Совсем незнакомый голос, совсем чуждый ее маленькому алому ротику! Голос, ядом проникший в кровь Егору, похотью — сумасшедшей, звериной, — отозвавшийся во всем теле. Он зажмурился, пытаясь мысленно вызвать перед собой лицо Санды. Но он не видел больше ничего — один красный туман. Не слышал ничего — один колдовской голос Симины.
— Ну-ну, иди смелее, — приказала девочка.
Следом за ней Егор вошел в кладовую. Еле различимые, стояли по стенам старые, ветхие шкафы. Окошечко под потолком, забранное решеткой, еще чуть светилось усталым, мутным светом. В углу валялись старые корзины, драные мешки.
— Ну, что ты, что? — спрашивала Симина, беря его за руку.

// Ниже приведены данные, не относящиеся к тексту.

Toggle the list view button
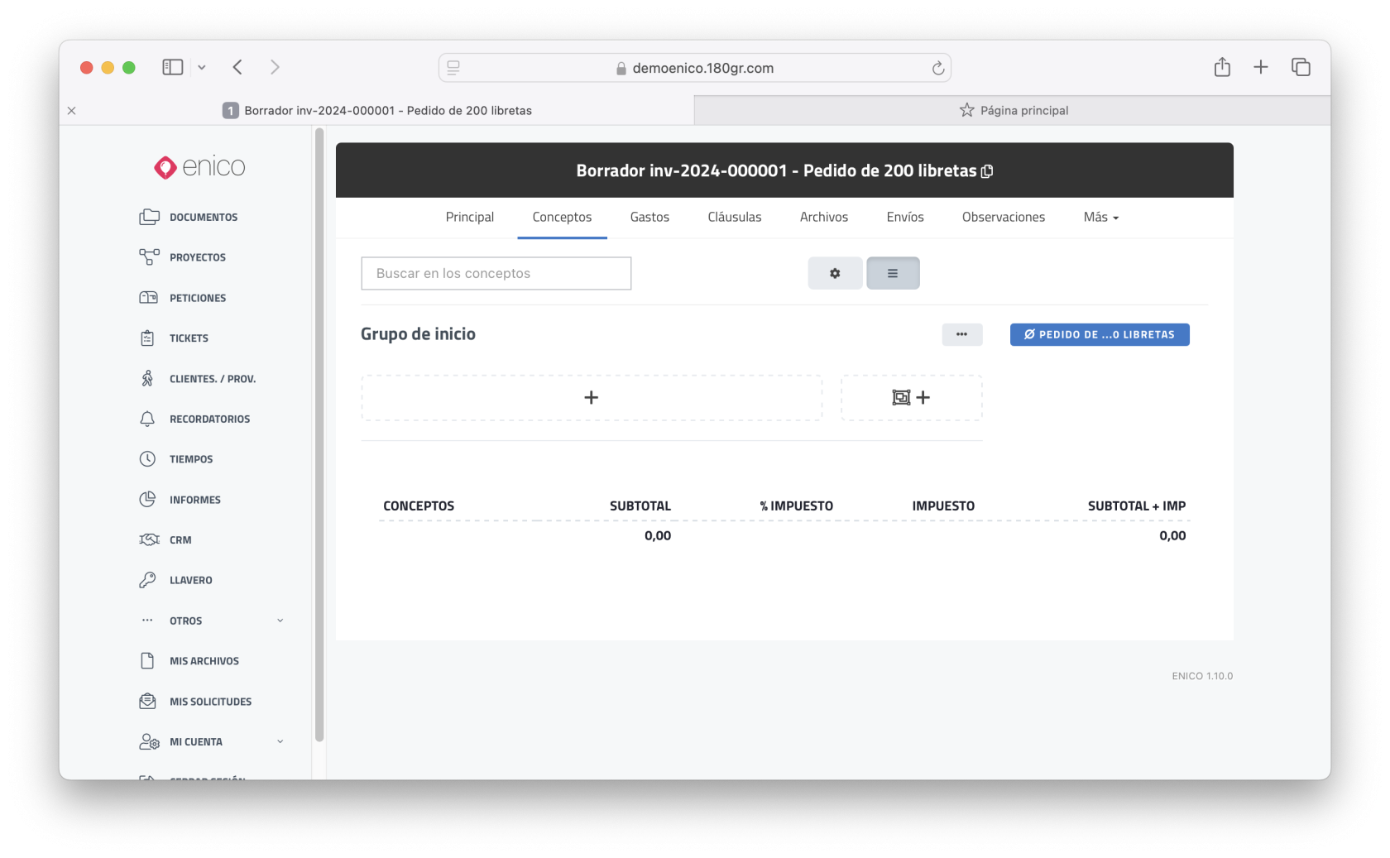Image resolution: width=1390 pixels, height=858 pixels. [893, 273]
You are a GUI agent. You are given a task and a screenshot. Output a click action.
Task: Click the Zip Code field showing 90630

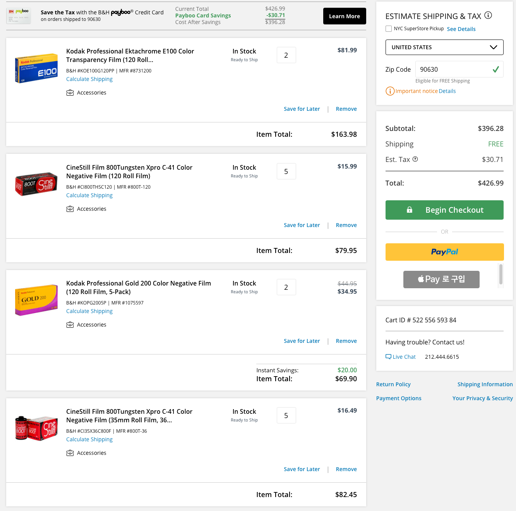tap(459, 69)

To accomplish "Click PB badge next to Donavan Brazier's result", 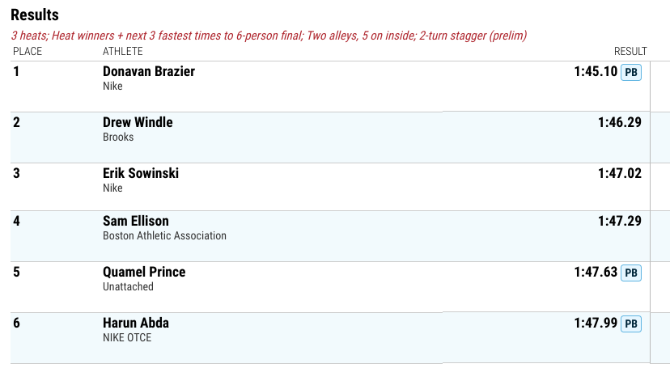I will tap(630, 72).
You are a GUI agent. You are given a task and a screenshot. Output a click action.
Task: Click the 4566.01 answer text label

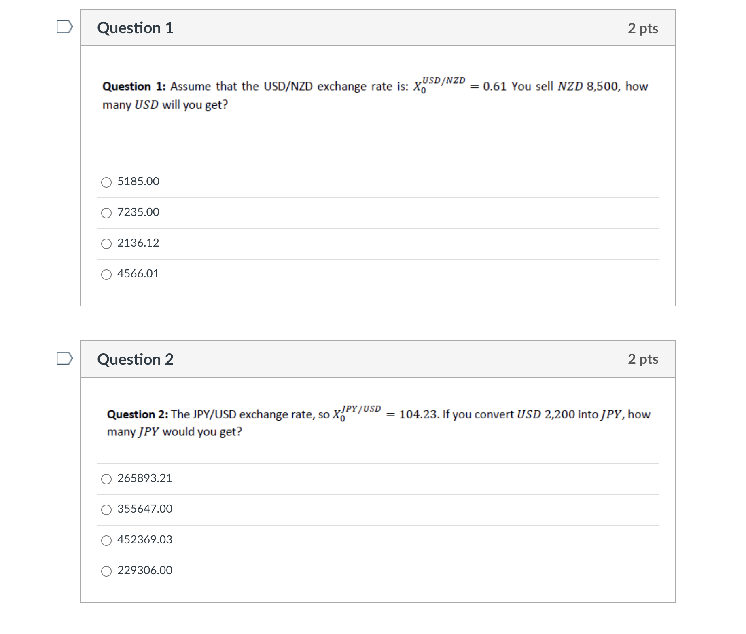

Он не сопротивлялся. Дыхание стеснилось, глаза застлала пелена. Начиналось давнее, долглжданное сновидение, и он тщетно пытался нащупать в памяти момент, когда и зачем он вышел из него, для какой еще другой жизни. «Как дивно, как дивно вот так, с Симиной!..»
— Сядь! — повелела девочка.
Да, давно бы так, броситься на мешки, отдохнуть. Все тело горело, руки дрожали. Он почувствовал опустившуюся рядом Симину.
— Она здесь? — почти невольно вырвалось у Егора.
— Нет. Ей еще рано, — шепотом ответила девочка.
— Но это ее место, да? — допытывался сквозь свой сон Егор.
Симина заколебалась. Потом решила, что бояться нечего: из Егора — такого, с помутненным рассудком — можно было вить веревки.
— Да. Почти там, где мы!
Егор задрожал сильнее, как будто у него началась лихорадка.
— А тебе не страшно? — спросил он.
Симина со смехом приподнялась, потрепала его по волосам.
— С ней хорошо, совсем не страшно. И тебе больше не будет страшно...
— Симина, не бросай меня одного! — взмолился Егор, слепо, отчаянно прижимая ее к себе.
— Успокойся! — прикрикнула на него девочка и, помолчав, зашептала на ухо: — Сегодня ночью не запирай дверь. Она придет на самом деле. Придет к тебе, в постель...
Она расхохоталась, но Егор даже не услышал ее хохота. Все распалось, все поплыло перед глазами, в мозгу, в памяти.
— О, какой слюнтяй! — обругала его Симина. — Тряпка тряпкой. Если бы я ушла, ты бы умер со страху!
— Не бросай меня, Симина, — хрипло умолял Егор. — Накажи меня! Но только не бросай одного!..
Он стал судорожно целовать ее руки. Дыхание было трудным, жарким, на лбу каплями выступил пот.
— Не так, Егор, не так! — подстрекала Симина. — Целуй меня так, как я хочу!
Она юрко прильнула к его губам, вонзив в них свои зубки. В неземной, мучительной неге Егор запрокинул голову, отдаваясь этим поцелуям из меда и крови. Девочка кусала его губы, а ее грациозное, свежее, детское тельце оставалось холодным. Почувствовав кровь, Симина жадно собрала ее языком и тут же вскочила на ноги.
— Даже целоваться не умеет! Вот дурак!